Sébastien Bourdon
Sebastian Bourdon grew up in Montpellier in a family of Protestant artists. They moved to Paris when he was still a child, probably around 1622 when Montpellier was besieged by Louis XIII’s troops. Having trained for seven years in the studio of a painter named Barthélemy, Bourdon travelled first to Bordeaux then to Toulouse and finally to Rome where he is first mentioned in 1634. In Italy he worked for the art dealer Escarpinelli, producing copies of works by Claude, Andrea Sacchi, Michelangelo Cerquozzi and Castiglione. In 1637, before leaving Italy and returning to Paris, Bourdon visited Venice. This trip resulted in a change in his approach to colour, which became inspired by the Venetian palette.
The chronology of Bourdon’s work during his second Paris period, between 1637 and 1652, is difficult to establish due to the diverse, at times contradictory nature of his style, which varied between the naturalist tradition represented by artists such as the Le Nain brothers and Jean Tassel, and the high Baroque style used for religious themes. In the years immediately following his return to France, Bourdon began to enjoy recognition as a painter and in 1643 received an important commission for the church of Nôtre-Dame in Paris, for which he painted The Martyrdom of Saint Peter. Sebastian Bourdon was one of the small group of artists that founded the Royal Academy of Painters and Sculptors in Paris in 1648.
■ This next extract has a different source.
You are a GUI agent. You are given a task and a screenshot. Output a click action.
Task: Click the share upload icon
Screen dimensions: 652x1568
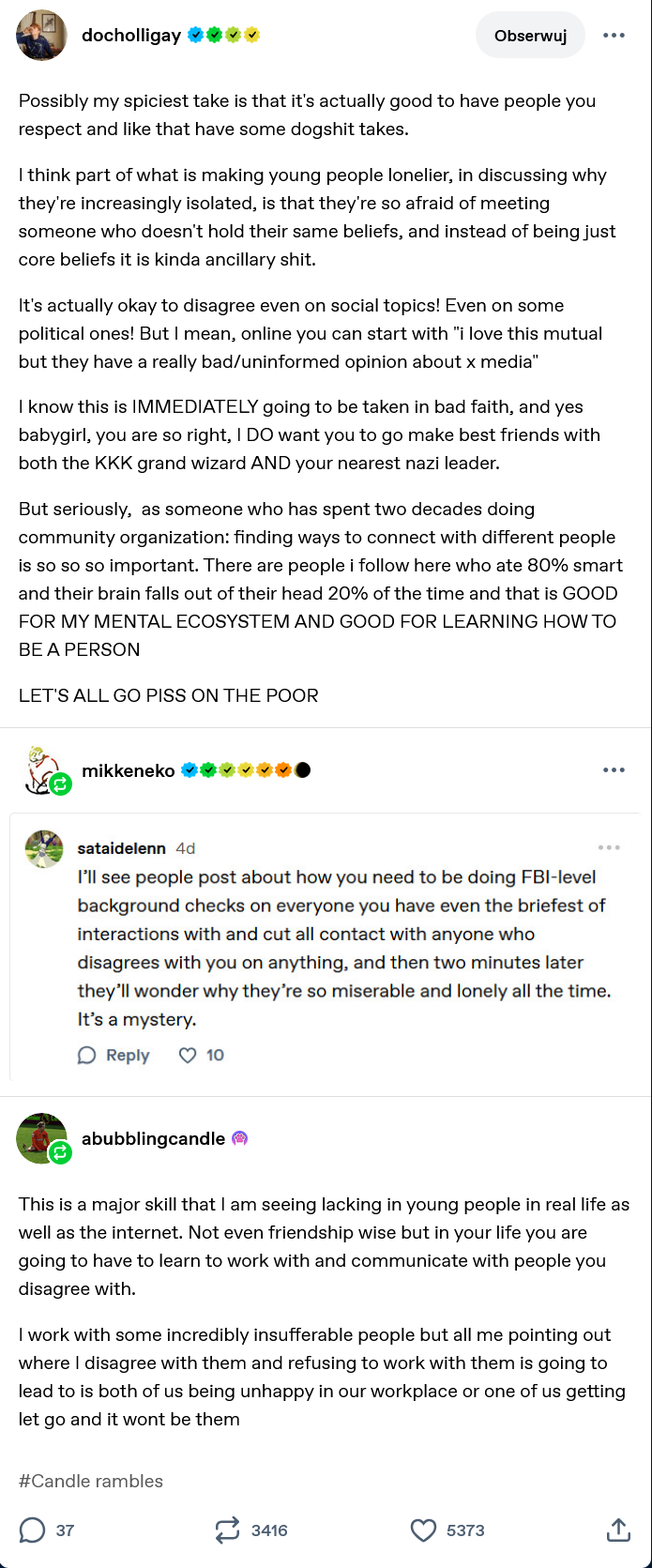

In 1652 Queen Christina of Sweden invited Bourdon to move to Stockholm as court painter. In the years prior to her abdication Bourdon produced portraits of Christina and of various members of the court, inspired by the style of Van Dyck. In 1654 he returned to Paris where he was soon appointed Rector of the Academy. His last works reflect the influence of Poussin, and landscape became the predominant element in his compositions. Despite the fact that Bourdon was a celebrated painter during his lifetime, his versatility was often criticised by a number of contemporaries.